SOURCE EXTRACT Start Marker
Alam touches on previous promises of pay increase. There have been several such occasions, he says. The latest was around the time of the most recent renewal of his work permit, at which he was told his monthly salary would go up to $900. Perhaps the promise was necessary to induce him to pay the “renewal fee”.
Yet, his salary in the subsequent months were no different from before. That’s right, there was absolutely nothing done! When he questioned his superior why he was not receiving the expected salary, he was just waved off.
“People will cutting,” he makes a throat slashing gesture, talking about his financial problems and his view of how others treat him. “Mother, father, sister have, how can I makan [eat], this I also very difficult.” Ironically, coming to Singapore to improve his family’s fortunes seems to have only made it worse for them – now with the banks demanding the loans be repaid.
After all, Alam is in Singapore right? Earning big money? Why isn’t he sending it back? — that’s how folks back home would think.
If only life worked out so perfectly! The money issues are starting to take a toll on Alam’s mental health too, as he worries about himself, but more importantly, his family.
One last hope — injury compensation
Through his predicament, he still praises our authorities and our country. “Singapore government is very good… Singapore laws are very good.” Yet, I can detect he’s saying this more as prayer than confidence.
“I tell you,” he begins but then stops. He looks at me, and turns to gaze at his surroundings. He heaves a sigh, closes his eyes, and buries his face in his forearms.
A moment later, he looks up, and puts his head down again.
“I injury already, the Singapore government must give…”
Clearly, his circumstances are reaching breaking point. Probably too, it’s been a while since it has all welled up.
I request some tissue paper from other volunteers who were close by. Alam takes them. It is far from full-on crying, but tears need not be shed. The sombre, breaking tone of his voice is enough for me to want to just straight up clear his debts for him – if only I have the financial ability to.
Did I mention that Alam was injured too? It happened in January 2018. Under the rain, following instructions from his superior, he and a fellow worker were carrying heavy boxes (45kg each, he says) up onto scaffolding when his clothes caught onto the structure. He tripped and fell.
Fortunately – if that word can be used after all that has happened – the cost of his medical treatment has been sorted out. Under the law, it is the employer’s obligation, but apparently, based on what Alam hinted in the course of our conversation, it still needed much pushing from the Manpower Ministry. This small silver lining, however, does not a better situation make. Currently still awaiting compensation and not allowed to seek new employment, he is without a source of income. The burden of debt and feeding his family is becoming heavier by the day.
SOURCE EXTRACT End Marker
WHAT IS EXPECTED –
In the account of Alam, what monthly salary was he promised around his latest work permit renewal? The lines after this come from a separate source.
LISTED RECORDS Start Marker
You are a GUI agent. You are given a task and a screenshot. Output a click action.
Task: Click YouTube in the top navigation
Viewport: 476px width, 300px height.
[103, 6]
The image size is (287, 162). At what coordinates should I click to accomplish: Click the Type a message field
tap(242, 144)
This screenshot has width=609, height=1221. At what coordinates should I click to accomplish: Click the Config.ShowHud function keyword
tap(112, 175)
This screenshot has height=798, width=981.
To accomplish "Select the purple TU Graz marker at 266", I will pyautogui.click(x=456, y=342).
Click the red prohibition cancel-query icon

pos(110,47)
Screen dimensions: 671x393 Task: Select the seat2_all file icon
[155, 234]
LISTED RECORDS End Marker
ANSWER SECTION –
$900